Pada hadits lain, beliau
shallallahu ‘alaihi wa sallam menjelaskan
wujud lain dari penjagaan terhadap kehormatan diri dan agama seseorang ketika
bekerja, beliau
shallallahu ‘alaihi wa sallam bersabda:
من طلب حقا فليطلبه في عفاف واف أو غير واف.رواه الترمذي وابن ماجه وابن حبان والحاكم
“Barang siapa yang menagih haknya, hendaknya ia menagihnya dengan cara
yang terhormat, baik ia berhasil mendapatkannya atau tidak.” (Riwayat At
Tirmizy, Ibnu Majah, Ibnu Hibban dan Al Hakim)
Diantara metode yang diajarkan oleh Islam kepada umatnya agar usahanya
diberkahi Allah Ta’ala dan mendatangkan keberhasilan ialah dengan menggunakan
modal yang diperoleh dari jalan yang baik, serta diperoleh tanpa ambisi dan
keserakahan:
Dari Abdullah bin Umar
radhiallahu 'anhu, bahwasanya Rasulullah
shallallahu
‘alaihi wa sallam pada suatu hari hendak memberi umar bin Khatthab
radhiallahu
'anhu suatu pemberian, kemudaian Umar berkata kepada beliau:
"Ya
Rasulullah, berikanlah kepada orang yang lebih membutuhkannya daripada
aku." Maka Rasulullah
shallallahu ‘alaihi wa sallam bersabda
kepadanya:
“Ambillah, lalu gunakanlah sebagai modal, atau sedekahkanlah,
dan harta yang datang kepadamu sedangkan engkau tidak berambisi mendapatkannya
tidak juga memintanya, maka ambillah, dan harta yang tidak datang kepadamu,
maka janganlah engkau berambisi untuk memperolehnya.” Oleh karena itu
dahulu Abdullah bin Umar tidak pernah meminta kepada seseorang dan tidak pernah
menolak sesuatu yang diberikan kepadanya.” (Muttafaqun ‘alaih)
D. Istighfar/Bertaubat dari segala dosa.
Sebagaimana halnya perbuatan dosa adalah salah satu penyebab terhalangnya
rizqi dari pelakunya, maka sebaliknya, taubat dan istighfar adalah salah satu
penyebab rizqi datang dan diberkahi.
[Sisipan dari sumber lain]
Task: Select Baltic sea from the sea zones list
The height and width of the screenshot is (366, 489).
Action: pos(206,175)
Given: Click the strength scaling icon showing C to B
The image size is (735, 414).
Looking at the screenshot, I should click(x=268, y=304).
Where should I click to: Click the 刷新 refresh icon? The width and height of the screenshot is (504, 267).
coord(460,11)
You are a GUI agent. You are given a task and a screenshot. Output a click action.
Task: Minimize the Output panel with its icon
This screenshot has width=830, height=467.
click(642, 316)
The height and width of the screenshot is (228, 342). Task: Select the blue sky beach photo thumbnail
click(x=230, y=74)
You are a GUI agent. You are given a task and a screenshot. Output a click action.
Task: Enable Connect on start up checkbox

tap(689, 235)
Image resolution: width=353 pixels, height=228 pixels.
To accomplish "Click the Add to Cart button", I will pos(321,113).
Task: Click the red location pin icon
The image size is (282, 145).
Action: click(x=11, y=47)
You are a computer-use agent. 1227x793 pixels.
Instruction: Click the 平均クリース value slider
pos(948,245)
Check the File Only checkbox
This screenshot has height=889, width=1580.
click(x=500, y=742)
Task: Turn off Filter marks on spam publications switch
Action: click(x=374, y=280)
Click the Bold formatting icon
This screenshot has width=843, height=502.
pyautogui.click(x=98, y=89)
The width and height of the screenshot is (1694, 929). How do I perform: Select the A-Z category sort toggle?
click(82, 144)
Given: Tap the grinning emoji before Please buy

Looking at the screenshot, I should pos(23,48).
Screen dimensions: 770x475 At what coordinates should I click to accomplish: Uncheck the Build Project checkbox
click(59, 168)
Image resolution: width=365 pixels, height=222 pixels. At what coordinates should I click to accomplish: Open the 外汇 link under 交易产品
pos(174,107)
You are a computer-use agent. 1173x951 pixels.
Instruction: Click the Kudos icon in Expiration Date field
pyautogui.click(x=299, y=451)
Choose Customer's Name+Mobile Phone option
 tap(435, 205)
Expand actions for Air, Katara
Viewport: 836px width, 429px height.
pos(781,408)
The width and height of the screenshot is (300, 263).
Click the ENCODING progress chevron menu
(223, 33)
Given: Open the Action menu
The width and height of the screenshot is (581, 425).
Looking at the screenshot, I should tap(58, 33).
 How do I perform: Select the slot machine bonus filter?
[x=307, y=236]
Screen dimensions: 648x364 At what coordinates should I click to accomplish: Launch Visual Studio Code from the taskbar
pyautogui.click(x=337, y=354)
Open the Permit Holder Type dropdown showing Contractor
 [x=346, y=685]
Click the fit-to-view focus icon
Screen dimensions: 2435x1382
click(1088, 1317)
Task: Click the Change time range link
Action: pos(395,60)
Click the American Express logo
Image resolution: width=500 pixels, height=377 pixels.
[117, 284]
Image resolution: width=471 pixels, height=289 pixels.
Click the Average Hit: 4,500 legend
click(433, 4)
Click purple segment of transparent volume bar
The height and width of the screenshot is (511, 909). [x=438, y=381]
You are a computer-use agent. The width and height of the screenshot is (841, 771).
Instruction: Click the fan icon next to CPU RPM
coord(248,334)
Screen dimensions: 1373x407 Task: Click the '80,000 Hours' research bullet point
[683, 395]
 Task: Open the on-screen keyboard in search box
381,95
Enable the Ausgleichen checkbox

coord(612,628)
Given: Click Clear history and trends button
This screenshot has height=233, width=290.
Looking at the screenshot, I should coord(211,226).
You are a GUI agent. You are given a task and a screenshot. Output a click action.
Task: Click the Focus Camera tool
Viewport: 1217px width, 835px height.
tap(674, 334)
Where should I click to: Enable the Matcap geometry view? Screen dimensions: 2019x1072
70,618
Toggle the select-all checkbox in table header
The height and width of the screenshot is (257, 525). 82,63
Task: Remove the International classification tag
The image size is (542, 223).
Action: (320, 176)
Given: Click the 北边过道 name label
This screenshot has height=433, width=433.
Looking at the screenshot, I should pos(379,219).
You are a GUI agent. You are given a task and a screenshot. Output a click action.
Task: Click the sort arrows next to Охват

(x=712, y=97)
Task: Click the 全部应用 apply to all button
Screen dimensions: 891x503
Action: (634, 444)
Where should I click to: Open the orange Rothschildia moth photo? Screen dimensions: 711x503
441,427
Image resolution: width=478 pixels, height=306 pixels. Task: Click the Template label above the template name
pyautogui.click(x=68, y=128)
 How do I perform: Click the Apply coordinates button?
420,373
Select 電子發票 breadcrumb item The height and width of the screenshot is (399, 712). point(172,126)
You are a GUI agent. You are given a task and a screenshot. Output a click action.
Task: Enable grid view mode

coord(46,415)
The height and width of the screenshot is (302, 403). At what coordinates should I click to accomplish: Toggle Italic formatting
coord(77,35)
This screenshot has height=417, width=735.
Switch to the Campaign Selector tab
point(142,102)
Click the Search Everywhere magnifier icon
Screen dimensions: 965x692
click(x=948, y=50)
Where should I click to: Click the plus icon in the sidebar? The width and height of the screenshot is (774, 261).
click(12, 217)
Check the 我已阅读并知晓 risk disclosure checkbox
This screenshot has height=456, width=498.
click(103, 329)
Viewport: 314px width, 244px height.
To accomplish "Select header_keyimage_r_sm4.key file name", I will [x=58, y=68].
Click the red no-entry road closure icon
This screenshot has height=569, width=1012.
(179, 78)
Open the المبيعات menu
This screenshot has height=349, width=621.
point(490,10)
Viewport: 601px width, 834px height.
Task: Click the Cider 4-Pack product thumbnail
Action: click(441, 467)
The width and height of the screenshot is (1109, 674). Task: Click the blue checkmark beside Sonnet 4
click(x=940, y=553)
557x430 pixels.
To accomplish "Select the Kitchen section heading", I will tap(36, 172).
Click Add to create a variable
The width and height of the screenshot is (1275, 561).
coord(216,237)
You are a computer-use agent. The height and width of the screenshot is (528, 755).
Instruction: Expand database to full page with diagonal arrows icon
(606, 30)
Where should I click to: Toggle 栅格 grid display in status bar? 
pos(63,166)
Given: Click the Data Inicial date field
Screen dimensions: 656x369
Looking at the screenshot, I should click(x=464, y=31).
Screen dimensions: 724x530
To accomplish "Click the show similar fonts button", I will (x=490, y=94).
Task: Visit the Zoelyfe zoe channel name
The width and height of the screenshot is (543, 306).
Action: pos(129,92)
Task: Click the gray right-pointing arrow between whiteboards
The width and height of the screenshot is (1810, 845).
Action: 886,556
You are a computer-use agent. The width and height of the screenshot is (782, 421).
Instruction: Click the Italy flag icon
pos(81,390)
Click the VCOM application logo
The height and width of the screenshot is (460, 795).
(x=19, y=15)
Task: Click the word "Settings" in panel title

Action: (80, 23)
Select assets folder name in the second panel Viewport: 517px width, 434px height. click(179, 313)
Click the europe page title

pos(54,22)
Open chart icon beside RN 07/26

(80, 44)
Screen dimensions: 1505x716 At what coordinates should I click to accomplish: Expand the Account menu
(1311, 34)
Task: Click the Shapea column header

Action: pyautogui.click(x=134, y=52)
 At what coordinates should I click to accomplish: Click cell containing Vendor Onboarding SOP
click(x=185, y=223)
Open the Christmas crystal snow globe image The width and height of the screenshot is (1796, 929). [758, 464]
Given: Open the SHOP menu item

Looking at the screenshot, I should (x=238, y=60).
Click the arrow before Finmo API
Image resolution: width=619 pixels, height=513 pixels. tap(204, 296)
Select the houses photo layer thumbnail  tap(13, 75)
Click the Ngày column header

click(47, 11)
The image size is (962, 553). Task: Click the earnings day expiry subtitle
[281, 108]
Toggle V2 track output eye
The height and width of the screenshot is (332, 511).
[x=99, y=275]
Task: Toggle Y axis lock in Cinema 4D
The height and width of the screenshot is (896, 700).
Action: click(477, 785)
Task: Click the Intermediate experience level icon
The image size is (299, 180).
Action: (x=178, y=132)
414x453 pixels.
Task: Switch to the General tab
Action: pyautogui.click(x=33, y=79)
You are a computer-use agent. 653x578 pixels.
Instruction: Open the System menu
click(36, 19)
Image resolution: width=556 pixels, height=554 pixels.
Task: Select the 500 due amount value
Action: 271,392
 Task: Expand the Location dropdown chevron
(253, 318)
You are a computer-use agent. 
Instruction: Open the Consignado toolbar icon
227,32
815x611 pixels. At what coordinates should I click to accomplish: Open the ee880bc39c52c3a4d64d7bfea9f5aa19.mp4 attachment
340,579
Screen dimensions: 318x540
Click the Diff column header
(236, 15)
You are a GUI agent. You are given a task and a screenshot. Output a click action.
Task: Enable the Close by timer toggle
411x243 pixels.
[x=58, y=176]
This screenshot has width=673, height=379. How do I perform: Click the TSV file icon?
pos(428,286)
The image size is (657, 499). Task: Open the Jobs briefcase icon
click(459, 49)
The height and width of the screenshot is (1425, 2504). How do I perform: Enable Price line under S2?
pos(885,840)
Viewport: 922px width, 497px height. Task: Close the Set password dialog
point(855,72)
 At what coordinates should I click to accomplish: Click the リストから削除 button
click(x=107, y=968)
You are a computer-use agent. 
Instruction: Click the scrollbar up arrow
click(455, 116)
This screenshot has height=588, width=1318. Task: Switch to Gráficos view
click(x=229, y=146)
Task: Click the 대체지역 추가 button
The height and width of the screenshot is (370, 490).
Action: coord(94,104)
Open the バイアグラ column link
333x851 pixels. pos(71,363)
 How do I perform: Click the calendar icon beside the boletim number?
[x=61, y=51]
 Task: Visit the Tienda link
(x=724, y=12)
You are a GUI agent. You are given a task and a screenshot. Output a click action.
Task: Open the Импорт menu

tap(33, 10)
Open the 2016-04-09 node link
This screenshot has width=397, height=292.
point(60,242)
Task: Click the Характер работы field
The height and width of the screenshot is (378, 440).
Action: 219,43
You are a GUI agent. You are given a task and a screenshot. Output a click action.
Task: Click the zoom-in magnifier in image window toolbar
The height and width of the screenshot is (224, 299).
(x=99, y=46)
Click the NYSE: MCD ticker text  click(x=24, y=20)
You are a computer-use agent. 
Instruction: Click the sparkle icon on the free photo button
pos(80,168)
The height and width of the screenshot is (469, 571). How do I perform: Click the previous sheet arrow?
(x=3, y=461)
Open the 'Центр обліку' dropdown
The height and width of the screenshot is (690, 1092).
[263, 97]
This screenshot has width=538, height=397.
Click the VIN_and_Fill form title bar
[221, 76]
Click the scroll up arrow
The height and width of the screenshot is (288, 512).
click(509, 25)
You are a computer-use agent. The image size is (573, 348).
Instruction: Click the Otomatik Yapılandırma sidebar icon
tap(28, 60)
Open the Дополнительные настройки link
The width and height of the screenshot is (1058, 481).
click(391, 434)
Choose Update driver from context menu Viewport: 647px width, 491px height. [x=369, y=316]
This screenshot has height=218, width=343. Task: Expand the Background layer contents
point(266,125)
Hal ini sebagaimana dinyatakan oleh nabi
Nuh
‘alaihissalam kepada umatnya:
فَقُلْتُ اسْتَغْفِرُوا رَبَّكُمْ إِنَّهُ كَانَ غَفَّارًا {10} يُرْسِلِ السَّمَاء
عَلَيْكُم مِّدْرَارًا {11} وَيُمْدِدْكُمْ بِأَمْوَالٍ وَبَنِينَ وَيَجْعَل لَّكُمْ
جَنَّاتٍ وَيَجْعَل لَّكُمْ أَنْهَارًا
Maka aku katakan kepada mereka: "Beristighfarlah kamu kepada Tuhanmu,
sesungguhnya Dia adalah Maha Pengampun, niscaya Dia akan mengirmkan hujan
kepadamu dengan lebat, dan membanyakkan harta dan anak-anakmu, dan mengadakan
untukmu kebun-kebun dan mengadakan (pula di dalamnya) untukmu
sungai-sungai." (Qs. An Nuh: 10-12)
وَأَنِ اسْتَغْفِرُواْ رَبَّكُمْ ثُمَّ تُوبُواْ إِلَيْهِ يُمَتِّعْكُم مَّتَاعًا
حَسَنًا إِلَى أَجَلٍ مُّسَمًّى وَيُؤْتِ كُلَّ ذِي فَضْلٍ فَضْلَهُ
"Dan hendaklah kamu beristighfar kepada Tuhanmu dan bertaubat
kepadanya. (Jika kamu mengerjakan yang demikian) niscaya Dia akan memberi
kenikmatan yang baik (terus menerus) kepadamu sampai kepada waktu yang telah
ditentukan dan Dia akan memberi kepada tia-tiap orang yangmempunyai keutamaan
(balasan) keutamaannya." (Qs. Huud: 3)
Berdasarkan ayat ini dan juga lainnya ulama' ahli tafsir menjelaskan bahwa
diantara manfaat istighfar dan taubat adalah mendatangkan kelapangan rizki,
kebahagian hidup, terhindar dari berbagai bentuk petaka dan azab ([19]).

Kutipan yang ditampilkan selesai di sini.